Mas a desgraça, diz um velho ditado, vem sempre de noite. A sua fortuna, assim como tinha aumentado, voltou a diminuir de ano para ano e chegou o dia em que o moleiro só podia dizer que, unicamente, o moinho era seu. Ele consumia-se de aflição e quando se deitava, após um dia inteiro de rude trabalho, não conseguia dormir e passava a noite rolando na cama, atormentado pelos desgostos.

Certa manhã, levantou-se antes do alvorecer e saiu para fora da casa a fim de respirar um pouco de ar fresco, imaginando com isso desoprimir o coração.

Passeava ele junto à represa do moinho, já iluminado pelos primeiros raios de sol, quando ouviu um pequeno ruído no lago.

Voltou-se e, com grande surpresa, viu uma linda mulher que se elevava, lentamente, do seio das águas.

Os seus longos cabelos, que ela segurava junto á nuca com as mãozinhas delicadas, caíam ao longo das espáduas e cobriam-lhe como um manto de ouro o corpo esbelto, alvo como a neve. Percebeu, imediatamente, que ora a ondina do lago e, apavorado, não sabia se devia ficar ou fugir.

Mas a ondina chamou-o com voz doce e suave e perguntou-lhe por que motivo estava assim triste.
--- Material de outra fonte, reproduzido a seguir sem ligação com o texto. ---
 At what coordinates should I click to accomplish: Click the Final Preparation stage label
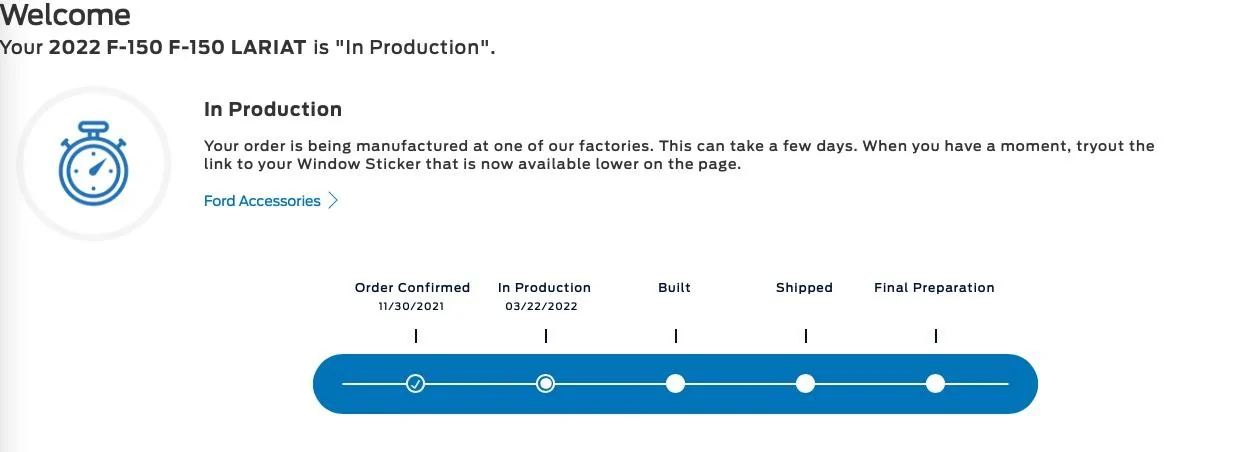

O moleiro, que havia emudecido pela surpresa, custou a responder, mas depois, ouvindo-a falar com tanta suavidade, animou-se e referiu tudo, isto ó, que antes vivia feliz na riqueza, mas agora tornara-se tão pobre que não sabia para que lado se voltar.

- Tranquiliza-te, meu amigo, - disse a ondina. - Tornar-te-ei mais rico e mais feliz do que jamais foste cm tua vida. Apenas exijo, em troca, que me dês o que acaba de nascer em tua casa.

- Que mais poderá ser senão um cãozinho ou um gatinho? - disse de si para si o moleiro, e prometeu cumprir o que ela desejava.

A ondina tornou a mergulhar na água e ele voltou, a toda pressa, para o moinho, cheio de alegria. Ainda não tinha chegado e já a criada saía da casa correndo ao seu encontro para lhe dar a boa-nova que sua mulher tivera um filho.

O moleiro estacou como se ferido por um raio. Percebeu que a perversa ondina sabia muito bem o que ia acontecer e o enganara. Portanto, aproximou-se da mulher com a cabeça baixa, não podendo ocultar a angústia; a mulher, ao notar-lhe o aspecto, perguntou:

- Então, não te alegras por termos um menino tão lindo?

O pobre homem não teve remédio se não contar o que lhe sucedera e a promessa imprudente que fizera à ondina.

- De nada me servirá agora a riqueza e a prosperidade, se a troco delas tenho que perder meu filho! - acrescentou ele amargamente. - Mas que posso fazer?

Mesmo os parentes que vieram congratular-se com o casal, não achavam remédio.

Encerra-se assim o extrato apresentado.